## Approach 1: Logistic Regression Model

This approach builds a Logistic Regression model to predict the safety of product.

In [None]:
# Upgrade dependencies
! which python3
! pip3 install -r ../data/requirements.txt


In [None]:
import boto3
import os
import numpy as np
import pandas as pd
import nltk, re
import time
import torch
import torch.nn as nn

from os import path
from sklearn.feature_extraction.text import TfidfVectorizer
from sklearn.model_selection import train_test_split
from sklearn.metrics import confusion_matrix, classification_report, accuracy_score
from torch.utils.data import TensorDataset
from torch.utils.data import DataLoader
from torch.nn import BCELoss
from nltk.corpus import stopwords
from nltk.stem import SnowballStemmer
from nltk.tokenize import word_tokenize

nltk.download("punkt")
nltk.download("stopwords")

%matplotlib inline
import matplotlib.pyplot as plt

## 1. Reading the dataset

This approach uses the __pandas__ library to read our dataset.

#### __Training data:__

In [None]:
train_df = pd.read_csv('../data/training.csv', encoding='utf-8', header=0)
train_df.head(10)

#### __Test data:__

In [None]:
test_df = pd.read_csv('../data/test.csv', encoding='utf-8', header=0)
test_df.head(10)

## 2. Train a Logistic Regression Model
Apply pre-processing and vectorization operations and train the model.

In [None]:
# Check the number of missing values for each columm
print(test_df.isna().sum())

In [None]:
# fill-in the missing values in it with the empty string
train_df["text"].fillna("", inplace=True)

In [None]:
# get a list of stop words from the NLTK library
stop = stopwords.words("english")

# Excluding useful words
excluding = [
    "against",
    "not",
    "don",
    "don't",
    "ain",
    "aren",
    "aren't",
    "couldn",
    "couldn't",
    "didn",
    "didn't",
    "doesn",
    "doesn't",
    "hadn",
    "hadn't",
    "hasn",
    "hasn't",
    "haven",
    "haven't",
    "isn",
    "isn't",
    "mightn",
    "mightn't",
    "mustn",
    "mustn't",
    "needn",
    "needn't",
    "shouldn",
    "shouldn't",
    "wasn",
    "wasn't",
    "weren",
    "weren't",
    "won",
    "won't",
    "wouldn",
    "wouldn't",
]

# New stop word list
stop_words = [word for word in stop if word not in excluding]

# Initialize the Stemmer
snow = SnowballStemmer("english")

# Process the text for cleaning
def process_text(texts):
    final_text_list = []
    for sent in texts:
        
        # Check if the sentence is a missing value
        if isinstance(sent, str) == False:
            sent = ""
            
        filtered_sentence = []
        
        # String Clearning:
        # Lowercase
        sent = sent.lower()
        # Remove leading/trailing whitespace
        sent = sent.strip()
        # Remove extra space and tabs
        sent = re.sub("\s+", " ", sent)
        # Remove HTML tags/markups:
        sent = re.compile("<.*?>").sub("", sent)

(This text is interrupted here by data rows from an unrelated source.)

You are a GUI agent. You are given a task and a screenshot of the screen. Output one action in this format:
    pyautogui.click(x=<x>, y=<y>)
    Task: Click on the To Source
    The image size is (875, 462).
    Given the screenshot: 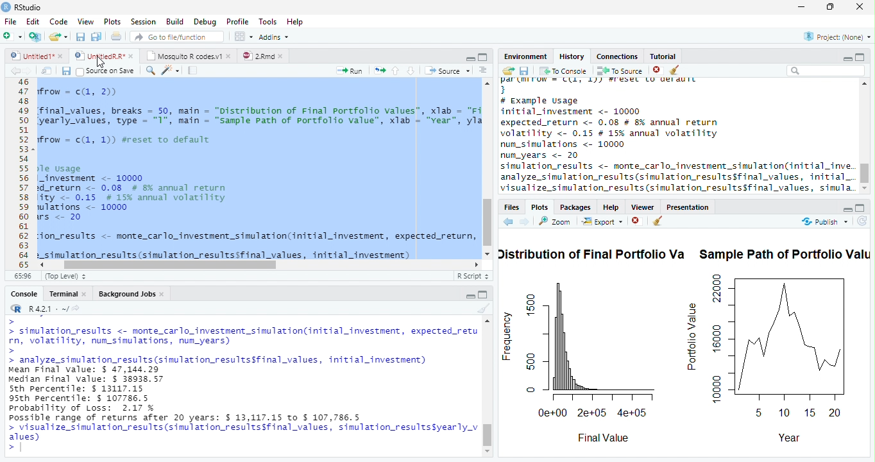 What is the action you would take?
    pyautogui.click(x=620, y=71)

        for w in word_tokenize(sent):
            # Check if it is not numeric and its length>2 and not in stop words
            if (not w.isnumeric()) and (len(w) > 2) and (w not in stop_words):
                # Stem and add to filtered list
                filtered_sentence.append(snow.stem(w))
        final_string = " ".join(filtered_sentence)  # final string of cleaned words

        final_text_list.append(final_string)

    return final_text_list

In [None]:
# Split train and validation data
X_train, X_val, y_train, y_val = train_test_split(
    train_df[["text"]],
    train_df["human_tag"].values,
    test_size=0.10,
    shuffle=True,
    random_state=324,
)

In [None]:
# Train and Val data clean
print("Processing the text fields...")
X_train["text"] = process_text(X_train["text"].tolist())
X_val["text"] = process_text(X_val["text"].tolist())

In [None]:
# Use TD-IDF to vectorize to vectors of len 750.
tf_idf_vectorizer = TfidfVectorizer(max_features=750)

# Fit the vectorizer to training data
tf_idf_vectorizer.fit(X_train["text"].values)

# Transform text fields
X_train = tf_idf_vectorizer.transform(X_train["text"].values).toarray()
X_val = tf_idf_vectorizer.transform(X_val["text"].values).toarray()

# Check data size
print("Shapes of features: Training and Validation")
print(X_train.shape, X_val.shape)

In [None]:
# Store vectorized datasets for further adjustment
X_train_store = X_train.copy()
X_val_store = X_val.copy()

In [None]:
# Reassign stored data to X_train and X_val, used for second and later round model optimzation
X_train = X_train_store.copy()
X_val = X_val_store.copy()

In [None]:
# Check vectorization results
tf_idf_vectorizer.get_feature_names()[:10]

In [None]:
# Set batch numbers for each weight update
batch_size = 16
# Set epochs for total number of iterations
epochs = 30
# Set Learning rate
lr = 0.005

# Run the training in the GPU if supported, else in the CPU
device = torch.device("cuda:0" if torch.cuda.is_available() else "cpu")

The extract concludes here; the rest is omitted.